In a box on the side of the IHR page, Facebook has suggestions for other “related pages” that users might find interesting. Facebook routinely recommends groups—but in this case, the algorithmically derived suggestions potentially serve as a direct vector for radicalization.

Facebook, for instance, points visitors to IHR’s page to another Facebook group, called CODOH Revisionist Forum, short for Committee for Open Debate on the Holocast. In a 2010 report, the Anti-Defamation League said that group’s mission was “to disseminate Holocaust denial to students on college campuses.”

Visitors to the CODOH page would find a link to a blog entry titled “Holohoax Tales” on the organization’s website. And Facebook users may also encounter additional recommendations for pages to visit on the platform, including Castle Hill Publishers, which the SPLC lists as another active Holocaust denial group and which has deep ties to CODOH. From there, Facebook recommended a fan page for Ernst Zündel, a neo-Nazi who died in 2017 who was notable both for his Holocaust denial and his authorship of a book titled “The Hitler We Loved and Why.” From the Zündel page, Facebook recommended a group named after the white nationalist “white genocide” conspiracy theory, which charges that a shadowy cabal of Jews is actively working to destroy the White race by encouraging race-mixing.

And the chain of recommended pages continues, leading users further and further into a web of discriminatory content. While many of these pages in this algorithmically created network focus on anti-Semitism, some of the recommended pages promote hate against other groups, like African Americans.

Page recommendations on Facebook do vary from user to user, but these related-page recommendations appeared both when The Markup visited them directly while logged into a reporter’s personal account and when the page was captured through a direct, not-logged-in visit by the third-party web archiving tool Archive.Today.
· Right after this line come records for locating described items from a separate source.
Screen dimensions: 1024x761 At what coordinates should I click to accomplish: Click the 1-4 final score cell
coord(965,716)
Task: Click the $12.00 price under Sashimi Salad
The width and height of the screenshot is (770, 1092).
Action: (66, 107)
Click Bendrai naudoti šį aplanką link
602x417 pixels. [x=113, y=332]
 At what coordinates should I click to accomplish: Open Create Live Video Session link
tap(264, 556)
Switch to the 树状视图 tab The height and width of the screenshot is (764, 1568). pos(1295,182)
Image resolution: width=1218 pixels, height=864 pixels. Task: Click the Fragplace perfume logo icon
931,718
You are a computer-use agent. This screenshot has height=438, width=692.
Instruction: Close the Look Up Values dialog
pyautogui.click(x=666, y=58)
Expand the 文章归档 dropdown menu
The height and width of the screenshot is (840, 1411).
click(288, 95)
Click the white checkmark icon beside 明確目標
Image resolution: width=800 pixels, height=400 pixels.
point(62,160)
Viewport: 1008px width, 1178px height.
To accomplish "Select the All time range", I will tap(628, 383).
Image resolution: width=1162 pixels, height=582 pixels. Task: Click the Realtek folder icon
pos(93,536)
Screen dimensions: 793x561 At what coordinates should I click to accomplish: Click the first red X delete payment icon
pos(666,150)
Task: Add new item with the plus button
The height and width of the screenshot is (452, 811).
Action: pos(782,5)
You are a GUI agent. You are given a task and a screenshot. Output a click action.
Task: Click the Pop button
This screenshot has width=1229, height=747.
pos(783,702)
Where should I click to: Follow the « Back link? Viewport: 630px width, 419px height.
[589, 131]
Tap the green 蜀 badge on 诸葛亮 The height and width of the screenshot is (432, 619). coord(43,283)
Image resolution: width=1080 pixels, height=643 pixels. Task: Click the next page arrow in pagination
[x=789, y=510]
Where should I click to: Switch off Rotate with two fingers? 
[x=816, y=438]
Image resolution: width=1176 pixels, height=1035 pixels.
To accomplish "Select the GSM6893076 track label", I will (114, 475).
“Unfortunately, Holocaust denial has been a serious problem that ADL has been flagging for Facebook for more than a decade,” Greenblatt said, while also noting that Facebook has removed some anti-Semitic pages after announcing the ban. “The good news is that they are finally taking action, but clearly much more needs to be done to effectively identify and remove this form of blatant antisemitism on their platform.”

Facebook initially resisted banning Holocaust-denying content

In a 2018 interview, Facebook founder Mark Zuckerberg told Recode that, while he didn’t agree with those saying the Holocaust never happened, he didn’t feel it was his company’s job to remove that content from his platform.

“I find that deeply offensive. But at the end of the day, I don’t believe that our platform should take that down because I think there are things that different people get wrong,” Zuckerberg said.

Facebook’s stated reason for the policy change stemmed from concerns about how public ignorance about the Holocaust related to the prevalence of anti-Semitism.

“Institutions focused on Holocaust research and remembrance, such as Yad Vashem, have noted that Holocaust education is also a key component in combatting anti-Semitism,” Bickert wrote at the time.

The post also noted that, beginning later this year, Facebook will start directing users to factual information about the Holocaust when they search for terms related to the event or terms associated with Holocaust denial. Those information boxes have yet to appear on any of the Holocaust denial pages The Markup identified in this story.